Дебют Альфии Хабибуллиной «Император», напротив, отличается стройностью и выверенностью каждого кадра; он умело снят дотошным оператором Даниилом Фомичёвым, ритмически чёток и в целом выглядит зрело. Что не совсем комплимент.


Есть известная фраза Георгия Рерберга «Сбой на уровне сценария», сказанная, кек, по поводу «Сталкера» (да, в галерее героев Разыкова есть девушка по прозвищу Мартышка – ручаюсь, что шутка неслучайная).

В «Императоре» тоже есть сценарный, атмосферный, настроенческий сбой, из-за которого фильм про 16-летних выглядит не по-детски анемичным.

Подросток Арсений переезжает в Выборг из столицы, где в силу психологических особенностей находился на домашнем обучении. В новом городе, куда мать-психоаналитик бежит после «расставания с молодым человеком» (эти детали мальчик с аутичной педантичностью излагает одноклассникам), Арсений рискует влиться в коллектив – со всеми производными: кровь, синяки, алкоголь, романтика, непростая дружба и честная вражда с психопатом по прозвищу Неженка (от фамилии Снежинский).


Всё как бы при всём, но драмы – абстрактны, герои – функции (это, если что, не упрёк живым молодым артистам), отношения – конструктор из стандартных школьных тем. Буллинг белой вороны, сложная адаптация чужака, борьба за лидерство, намёк на первую любовь и первый любовный треугольник; всё очевидно и механистично; за каждым персонажем – железобетонный каркас. И происходит всё сейчас – и никогда;

так могли жить и поступать и в казённом продукте студии Горького 1970-х, и в перестроечной чернухе, и в американской инди-комедии; тотальная условность «школьного фильма».

В финальных титрах Хабибуллина благодарит своего учителя Андрея Эшпая, чей великий дебют «Шут» я вспоминал на «Императоре» не раз: то же в центре внимания странный подросток с высокими интеллектуальными способностями и интересом к ориентальной истории и культуре (Арс пишет стихи о китайском императоре). Оба ставят психологические эксперименты – над собой и окружающими. Разница в том, что «шут» Валя Успенский, скорее, демон, а Арс больше походит на агнца, готового подставить другую щёку. И в том, что у Эшпая при всей эстетской вычурности повествования была правда времени и жизни, «Император» же – лего из многажды опробованных блоков, внутренне скованное и равноудаленное и от реальности, и от притчи.
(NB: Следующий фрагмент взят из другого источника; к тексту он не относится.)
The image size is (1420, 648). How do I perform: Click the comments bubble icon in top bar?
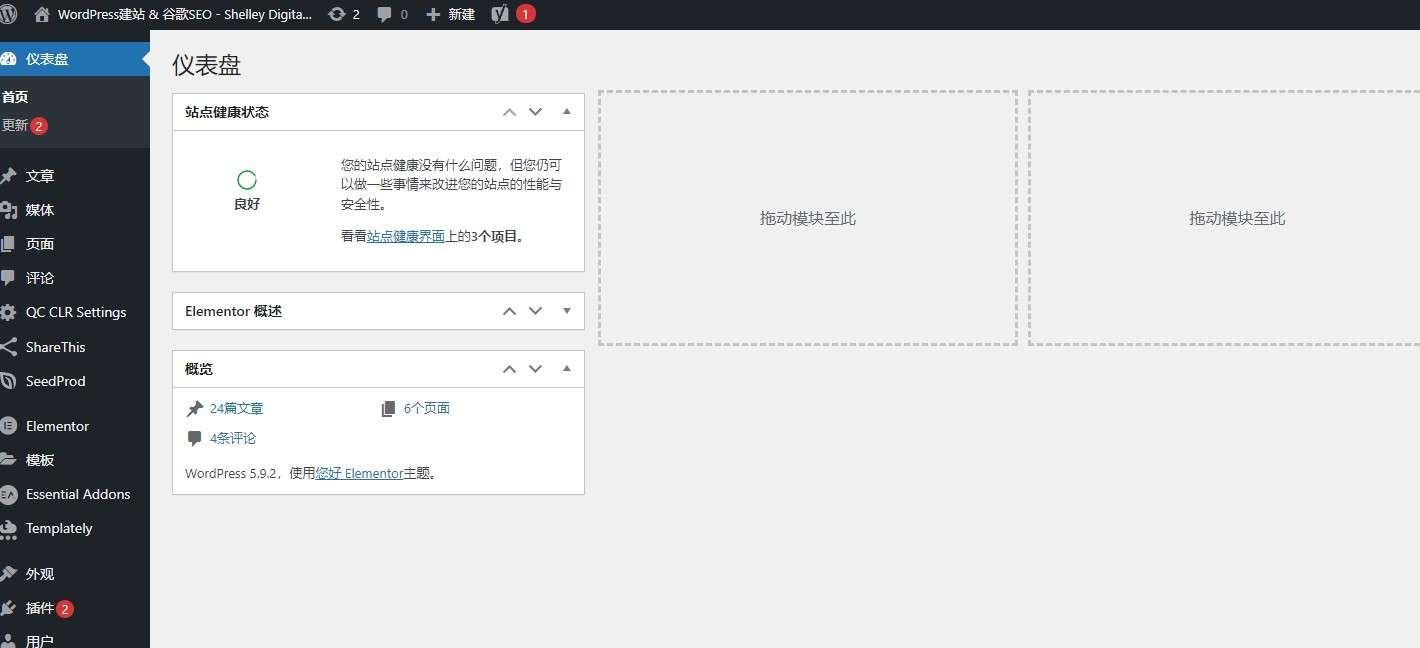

За преисполненным серьёзности «Императором» – «Песни лета», двухчасовой праздник непослушания и дуракаваляния, устроенный якутским режиссёром Дмитрием Давыдовым. Давыдов, безусловно, умеет удивлять; режиссёр вполне суровых драм («Костёр на ветру», «Пугало», «Нелегал») устремился к клоунской комедии – с привкусом Чаплина и Йоса Стеллинга 1980-х годов – на дивном пленере:

такого зелёного лета в кино ещё не было.


Привычный для романа воспитания сюжет – внук сослан на деревню к дедушке, для перековки трудом и природой – оборачивается чудаческими снами в летние ночи и дни. Дедуля заставляет неуча строить в лесу сортир; пацан находит в земле советскую аптечка с чудо-рогаткой; по чердаку носится мистическая курица, превращающаяся в крепкого мужчину, способного ловить рыбу на собственный уд и бегло болтающего на вымышленном детском языке. Именно им было бы правильнее всего описать «Песни лета»; тогда название звучало бы как «Песесниси лесетаса».

Самогонка течёт рекой – сасамосогосонкаса тесечёсёт ресекосой;

нимфы и амуры водят ритуальные хороводы; смешные селяне меняют дары своих хозяйств на благодатную огненную воду; и пугливая фея навещает пылкого «внука из Арсеньева». У смелых и весёлых «Песен» есть одна проблема – продолжительность в 121 минуту; монотон смеху не на пользу. Косоросочесе – лусучшесе!